Habits are life's little shortcuts. They exist so that we don't have to think too hard about how to respond to the same old stimuli. Our mind makes connections between things and expects that these will continue to work for us. We call this leaning; and when the response become so ingrained that it happens without having to think about it, we call it a habit. Those that do not serve us well get labelled as bad habits. There are mind traps too, that we are born with or develop through conditioned behaviour. In this post I want to explore one of these, as well as habits in general, and the magic 50 hour rule.
Have you heard about anchoring? This is perhaps the most common of the many insidious mind traps that get to work on us when we make decisions. Our subconscious mind latches onto data that accompanies any moment in time. It might be relevant and therefore useful in decision-making, or irrelevant. And it gets tangled into our thinking process. Let me give you an example; one that deal with judicial sentencing or penalty.
We trust that legal professionals will reflect cause and effect in their judgements, relying on rational thought and precedent: the facts of the crime should result in a predictable penalty. However, in an experiment, a bunch of legal professionals were asked to think about sentencing parameters as they rolled dice and something concerning showed up.
Now, these are two unrelated tasks and should not interact, even though they occur within the same contextual moment. However, those who threw a high number went on later to choose a penalty at the highest end of possible options, despite the facts of the case. In contrast, those who threw a low number set a lower sentence. There is no sensible or rational explanation for this except that the mind was tricked into an anchoring bias which played out in the sentencing decision. Let's hope not too many judges go out and buy expensive cars before they mull over their next sentencing decisions!
Of course, there can be benefit in gathering many, seemingly irrelevant cues. These form the wallpaper for every state of mind and body, important in recreating memory. Intriguingly, they can even change us physically, winding back the clock to the way we were in that past moment. This might sound impossible, however Ellen Langer, a social psychologist at Harvard University, has built a professional career around discoveries in this area.

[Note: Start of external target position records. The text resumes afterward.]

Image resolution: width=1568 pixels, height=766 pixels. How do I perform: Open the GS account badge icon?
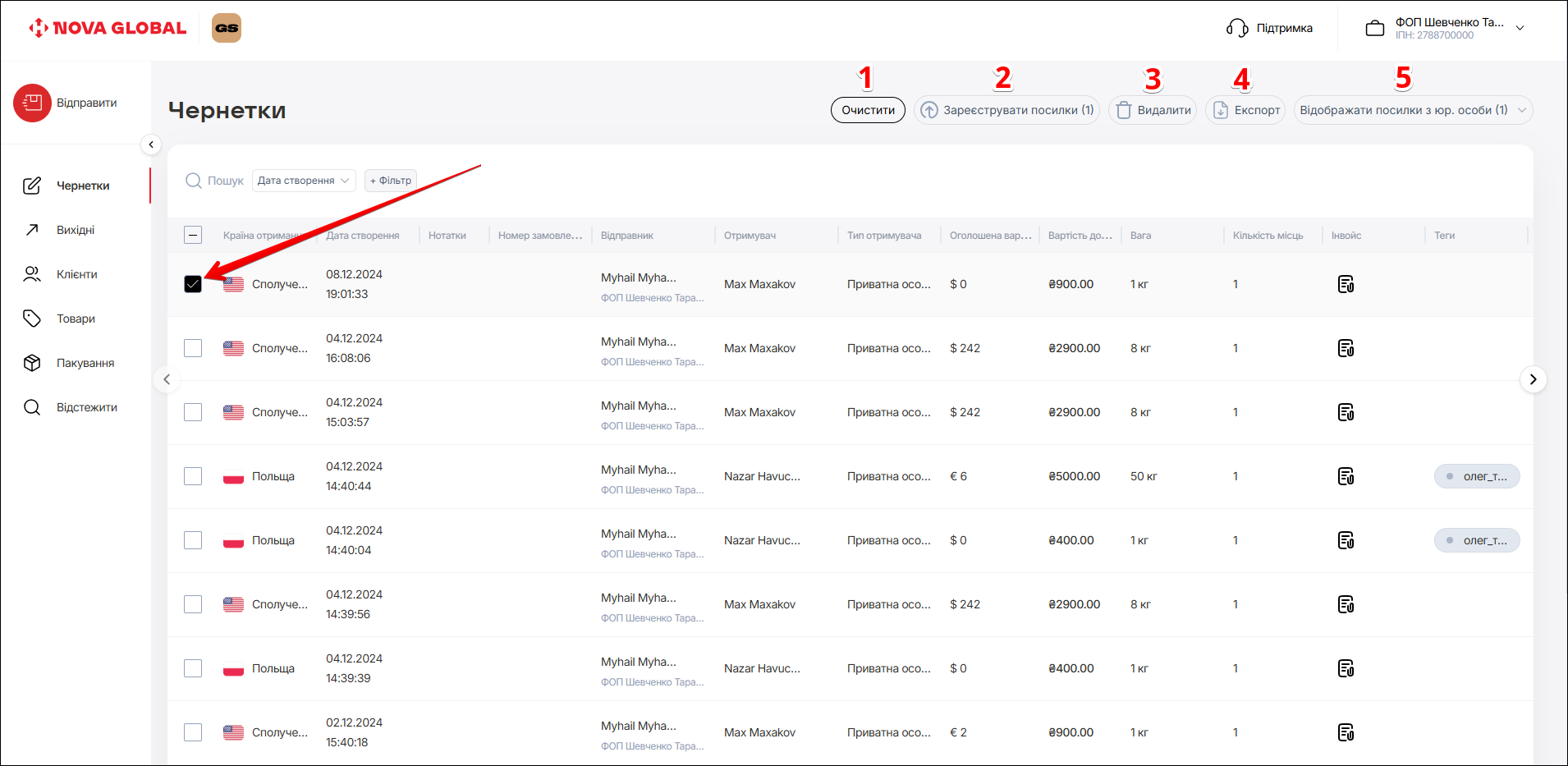[227, 28]
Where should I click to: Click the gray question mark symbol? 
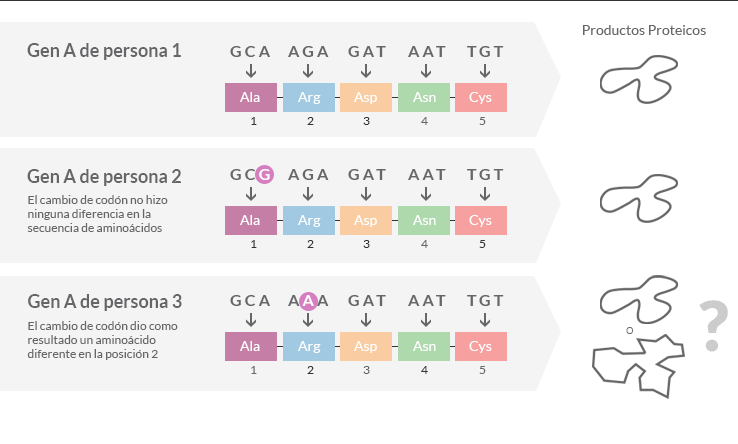pyautogui.click(x=714, y=325)
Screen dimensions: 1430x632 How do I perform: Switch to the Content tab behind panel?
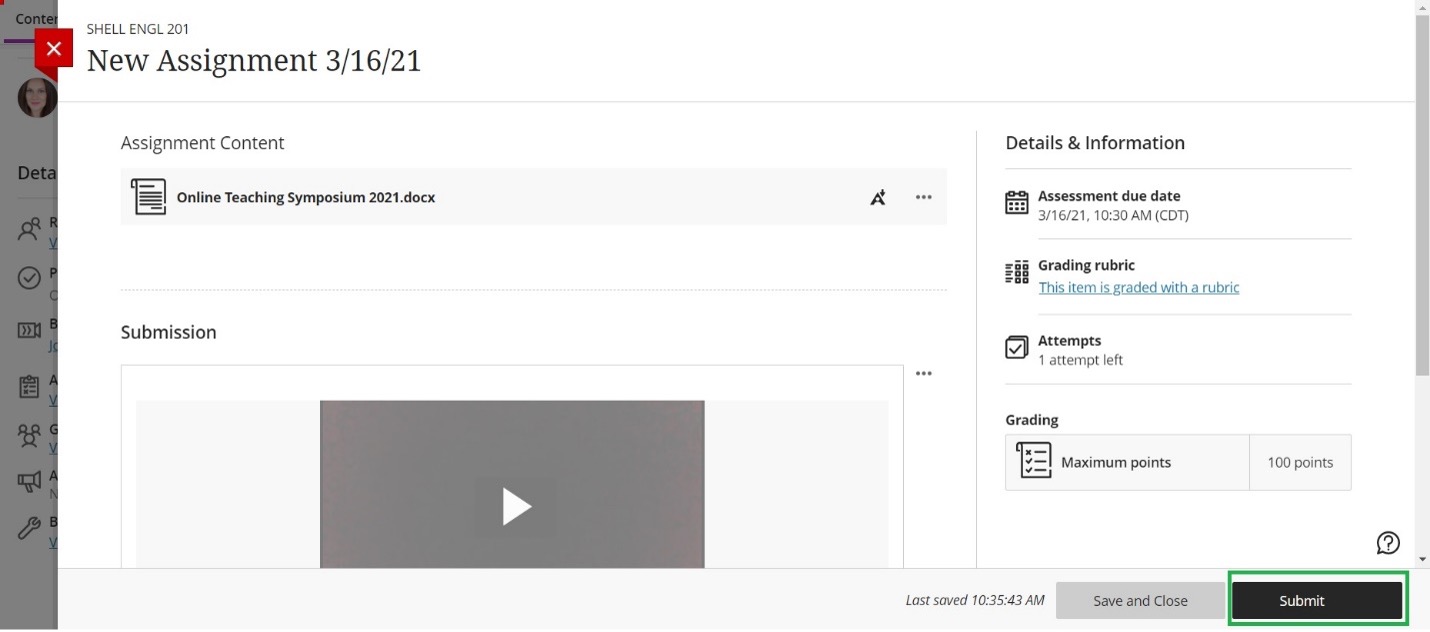coord(34,19)
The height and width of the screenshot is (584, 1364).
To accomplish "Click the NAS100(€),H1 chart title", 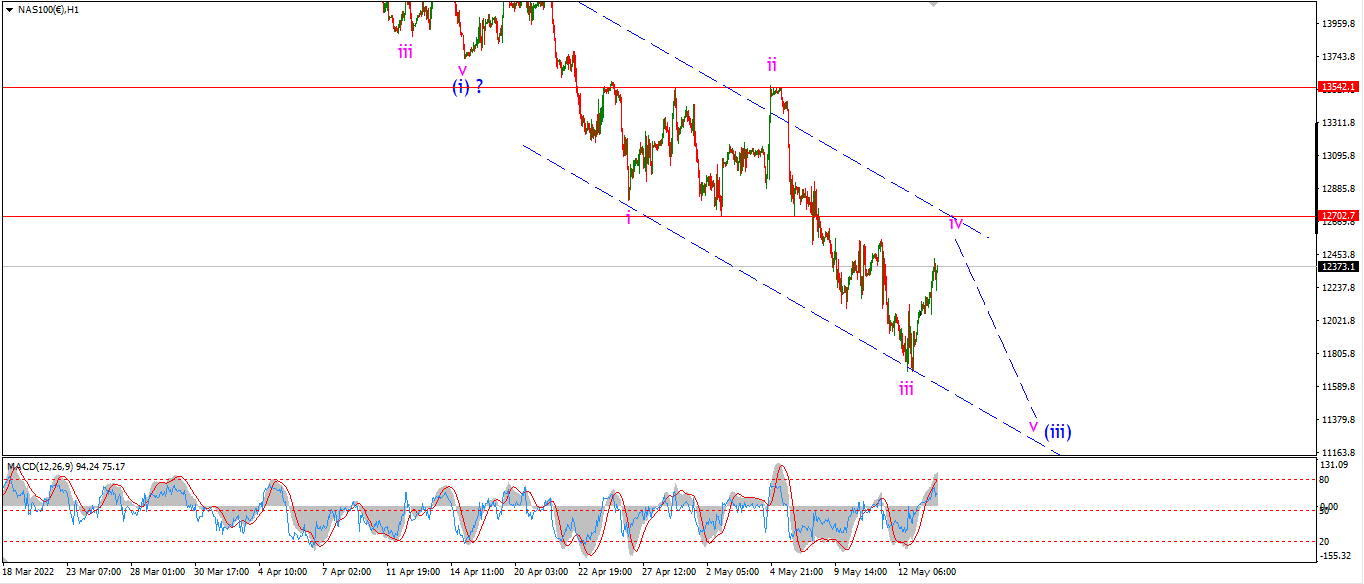I will click(x=50, y=9).
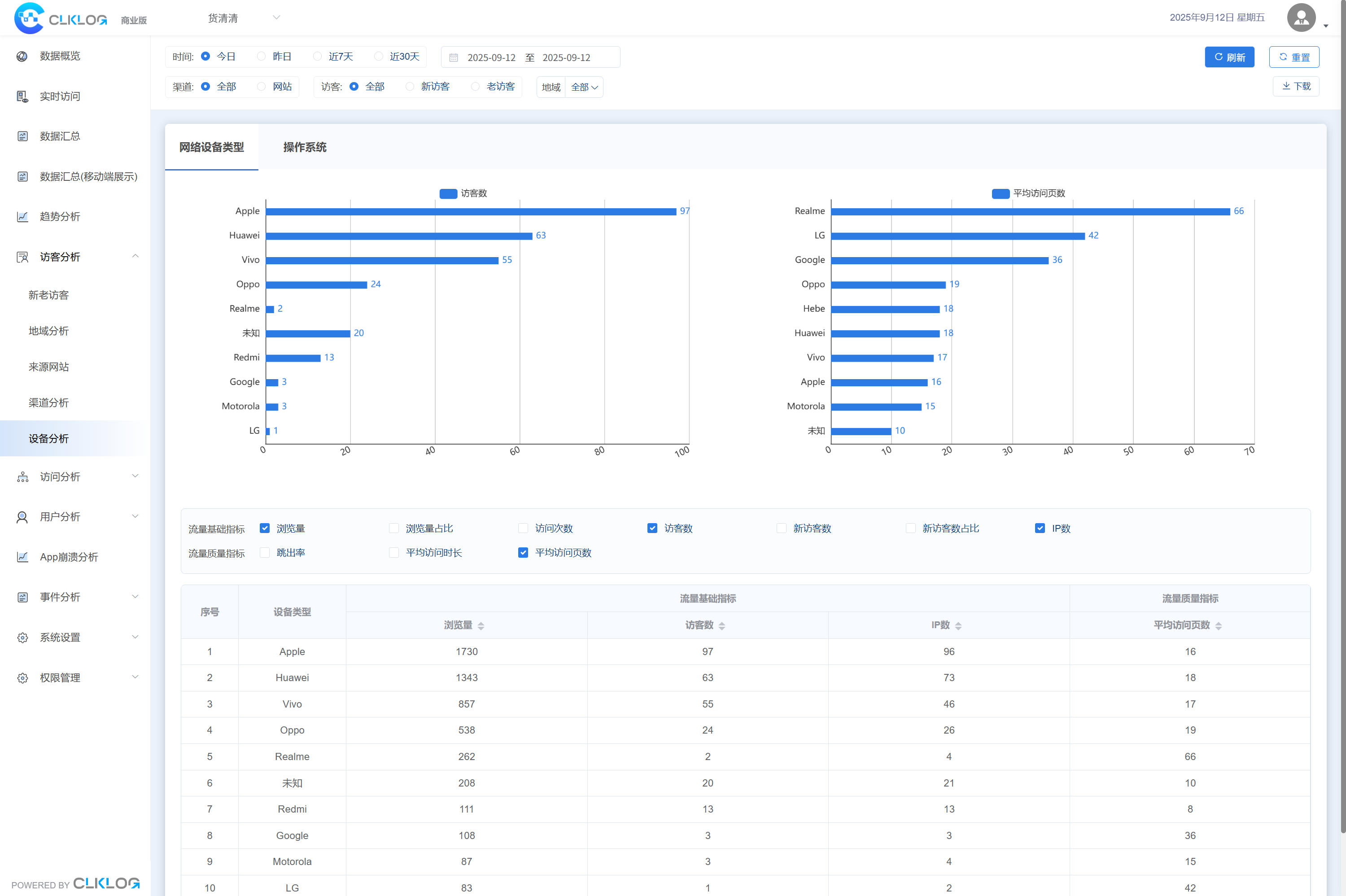Open 地域分析 in the sidebar submenu

coord(48,331)
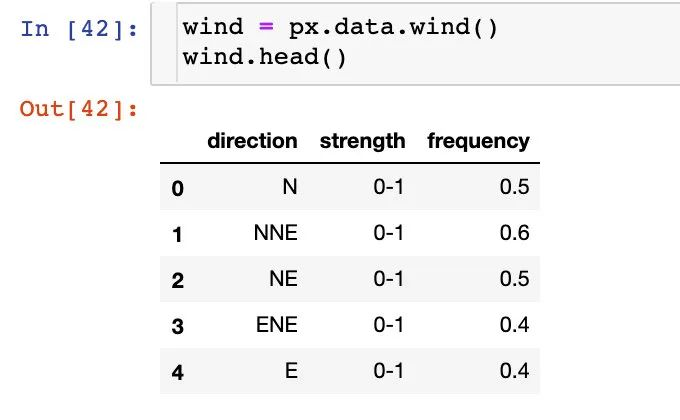Select row index 2 label
This screenshot has height=420, width=680.
tap(177, 280)
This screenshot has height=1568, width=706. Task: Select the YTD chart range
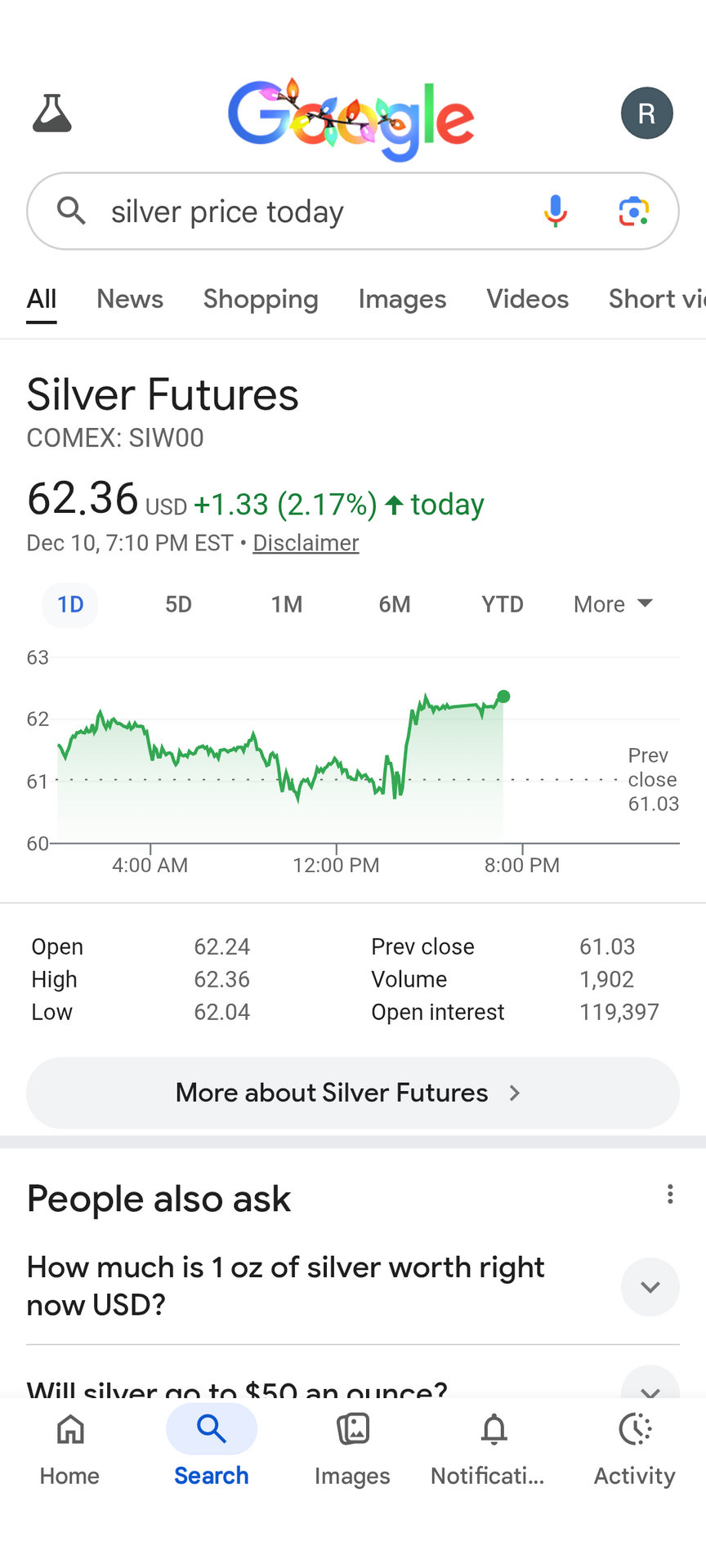pyautogui.click(x=502, y=604)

In her book, Counterclockwise: A Proven Way to Think Yourself Younger and Healthier, Langer documents how she placed an elderly group of individuals in a house-based environment that replicated one existing in their youth, back in the 1950s. Quickly, the frailty in these people fell away; confidence returned. The process of immersion used architecture, layout, fittings, and music from that earlier period, like a time-warp, and pulled them back into a time past when health and stamina were better. At the end of the week participants had laid aside walking aids, no longer stumbled, and showed a younger state of mind; in fact, many were even playing touch football in the yard.
For another astounding study that serves to illustrate that the information the mind pays attention to, even subconsciously, physically affects us, see here. This one shows how hotel cleaners who expected their work tasks to improve their physical health actually found this to be the case; even showing up improvements measured through blood tests.
As for habits, the brain grows around the link-up of information and the usual response we provide, kind of hard-wiring it into place. Undoing such conditioning, if that is what we want to do, appears best achieved by removing access to the cues or environment in which they occur (see the full paper here). Although the strategy can mean removing our self from certain environments we are used to frequenting; because the cue is embedded here, like the smell or sounds where we gamble, smoke, or compulsively behave in other ways. The alternative is to battle brain structure and chemistry with the kind of mental discipline few seem to have, coupled with constant vigilance. But there is good news.
The brain is plastic and will remould to support us, whether we are breaking or making a new positive habit. But it takes time. How much? Well, research shows that this amounts to 50 hours of use in this new link-forming state. And while this time can be achieved all in one block, more often we come at the task in chunks of time, for example an hour a day, or even in 30 minute sessions. This 50 hour rule maps out how much time it takes to fix brain changes in place. Perhaps it even explains why we take about a week (50 hours of wakeful time) to wind down after going on holidays.